It's pathetic, really. JT Leroy, it turns out, is a 40-year-old woman, not a 25-year-old male prostitute. JT allegedly was the brilliant author of some books supposedly inspired by his life on the street as a teen prostitute and drug addict. If this sounds strikingly familiar, it's because James Frey (A Million Little Pieces) was recently exposed as a fraud for claiming his fiction was the truth. Plus he pissed off Oprah.
As the article states, there seems to be something of an epidemic of fraud in the world of literary greatness, including Nasdijj, the Navajo writer who appears to actually be a white boy named Tim.

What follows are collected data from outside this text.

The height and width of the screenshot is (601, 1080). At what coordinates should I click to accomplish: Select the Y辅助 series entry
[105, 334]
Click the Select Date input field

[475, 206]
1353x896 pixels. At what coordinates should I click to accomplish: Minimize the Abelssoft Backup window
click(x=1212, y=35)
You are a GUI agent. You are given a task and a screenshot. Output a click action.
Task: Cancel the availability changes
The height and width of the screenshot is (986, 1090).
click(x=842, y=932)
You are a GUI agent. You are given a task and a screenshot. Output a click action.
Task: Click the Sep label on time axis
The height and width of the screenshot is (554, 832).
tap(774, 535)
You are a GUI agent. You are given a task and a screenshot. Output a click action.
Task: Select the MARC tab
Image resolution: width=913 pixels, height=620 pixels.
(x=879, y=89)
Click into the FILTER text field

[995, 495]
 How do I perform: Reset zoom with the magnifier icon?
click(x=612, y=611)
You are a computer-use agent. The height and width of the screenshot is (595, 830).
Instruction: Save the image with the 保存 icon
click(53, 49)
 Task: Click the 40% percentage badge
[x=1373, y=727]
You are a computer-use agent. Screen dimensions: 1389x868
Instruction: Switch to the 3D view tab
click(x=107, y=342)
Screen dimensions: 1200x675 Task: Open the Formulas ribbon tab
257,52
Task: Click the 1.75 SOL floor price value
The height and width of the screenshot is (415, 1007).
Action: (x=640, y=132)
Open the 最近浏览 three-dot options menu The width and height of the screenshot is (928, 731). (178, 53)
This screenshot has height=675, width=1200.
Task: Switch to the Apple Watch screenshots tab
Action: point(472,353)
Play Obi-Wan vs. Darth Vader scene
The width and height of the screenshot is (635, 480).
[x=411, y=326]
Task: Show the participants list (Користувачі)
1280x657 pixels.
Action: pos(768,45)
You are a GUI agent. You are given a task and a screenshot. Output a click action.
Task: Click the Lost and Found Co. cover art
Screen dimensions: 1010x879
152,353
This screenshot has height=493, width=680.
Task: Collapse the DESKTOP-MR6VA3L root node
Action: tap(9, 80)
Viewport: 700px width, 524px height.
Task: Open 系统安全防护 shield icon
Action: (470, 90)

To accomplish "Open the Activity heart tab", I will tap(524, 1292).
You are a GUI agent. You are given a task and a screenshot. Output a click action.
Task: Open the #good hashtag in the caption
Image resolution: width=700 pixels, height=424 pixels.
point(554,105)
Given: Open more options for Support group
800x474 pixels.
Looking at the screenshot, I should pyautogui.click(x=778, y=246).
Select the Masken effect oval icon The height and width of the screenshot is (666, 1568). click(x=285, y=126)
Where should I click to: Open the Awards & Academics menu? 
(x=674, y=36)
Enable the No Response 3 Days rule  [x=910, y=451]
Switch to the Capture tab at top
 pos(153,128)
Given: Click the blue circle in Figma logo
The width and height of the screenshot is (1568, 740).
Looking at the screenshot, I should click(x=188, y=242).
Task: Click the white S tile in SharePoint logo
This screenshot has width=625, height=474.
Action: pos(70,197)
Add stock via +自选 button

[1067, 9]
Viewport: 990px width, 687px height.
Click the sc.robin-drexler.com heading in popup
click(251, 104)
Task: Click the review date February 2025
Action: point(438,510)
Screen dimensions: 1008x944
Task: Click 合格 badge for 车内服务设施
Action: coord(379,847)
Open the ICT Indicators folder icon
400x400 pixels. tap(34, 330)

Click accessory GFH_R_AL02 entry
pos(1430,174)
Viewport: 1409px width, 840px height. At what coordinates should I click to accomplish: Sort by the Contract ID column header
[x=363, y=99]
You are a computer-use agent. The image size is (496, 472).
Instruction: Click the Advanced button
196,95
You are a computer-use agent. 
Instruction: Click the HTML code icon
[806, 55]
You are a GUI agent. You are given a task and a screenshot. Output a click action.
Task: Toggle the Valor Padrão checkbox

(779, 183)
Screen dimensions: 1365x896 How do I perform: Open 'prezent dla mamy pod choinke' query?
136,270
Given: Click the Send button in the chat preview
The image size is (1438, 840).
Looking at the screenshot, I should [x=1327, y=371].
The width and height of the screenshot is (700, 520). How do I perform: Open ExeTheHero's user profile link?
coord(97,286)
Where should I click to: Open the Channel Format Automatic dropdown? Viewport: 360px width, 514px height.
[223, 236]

It turns out JT was really a woman who couldn't figure out any other way to get her work noticed and so decided to create living fiction in the form of a Cinderella boy and his glass book of slippers. Because people are oh so willing to believe Cinderella stories like this and A Million Little Pieces. Life is brutal, ugly and short, and everyone wants to believe in second chances and miracles.
But if the actions of these writers are disgusting, it is no less disgusting than the industry that created them. Apparently, Laura Albert wasn't good enough to tell her stories, but tragic, young JT was. Good enough, in fact, for The Heart is Deceitful Above All Things (there's irony for ya) to get a movie deal and for JT to be invited to write an episode of Deadwood. I doubt, especially now, whether Laura will be invited to take JT's place. But the truth is, she probably wouldn't have been invited in the first place were it not for JT. It wasn't her stories that sold, it was JT's story that sold her stories.
The publishing industry is often accused of being more interested in style than substance. It is difficult to sell a book, but easy to sell an author if that author has an interesting backstory, something Romantic with a capital R to capture the interest of the celebrity-addled public. Who would you rather read - the guy who spent 5 years living on the street writing his life story on the back of grocery bags while turning tricks to feed his heroin habit, or the guy who graduated from the University of Iowa with a masters in creative writing? Never mind that you can hardly find paper grocery bags anymore - that should ring your alarm bell right away, but hell, it sounds good, especially if he is 24 and looks good on the back of the dust cover in a forest somewhere staring boldly at what lies ahead.
So while I blame the authors for selling their souls, I can't really blame them entirely. I must also blame the industry that allowed and encouraged this to happen and rewarded those who got away with it. I have a feeling that it happens far more often than anyone is willing to admit. Anytime you hear a backstory that sounds too good to be true, it probably is. A long time ago, a literature teacher asked us not to read the author bio before reading the stories - she warned that it can unduly influence your opinion of the author's work.
She was right. And although I don't expect it to ever happen in the publishing industry, I wish that every novel and story would have to pass a blind reading before being accepted or rejected. That would go a long way to improving the quality of what is published every year.
But like I said, it's not gonna happen.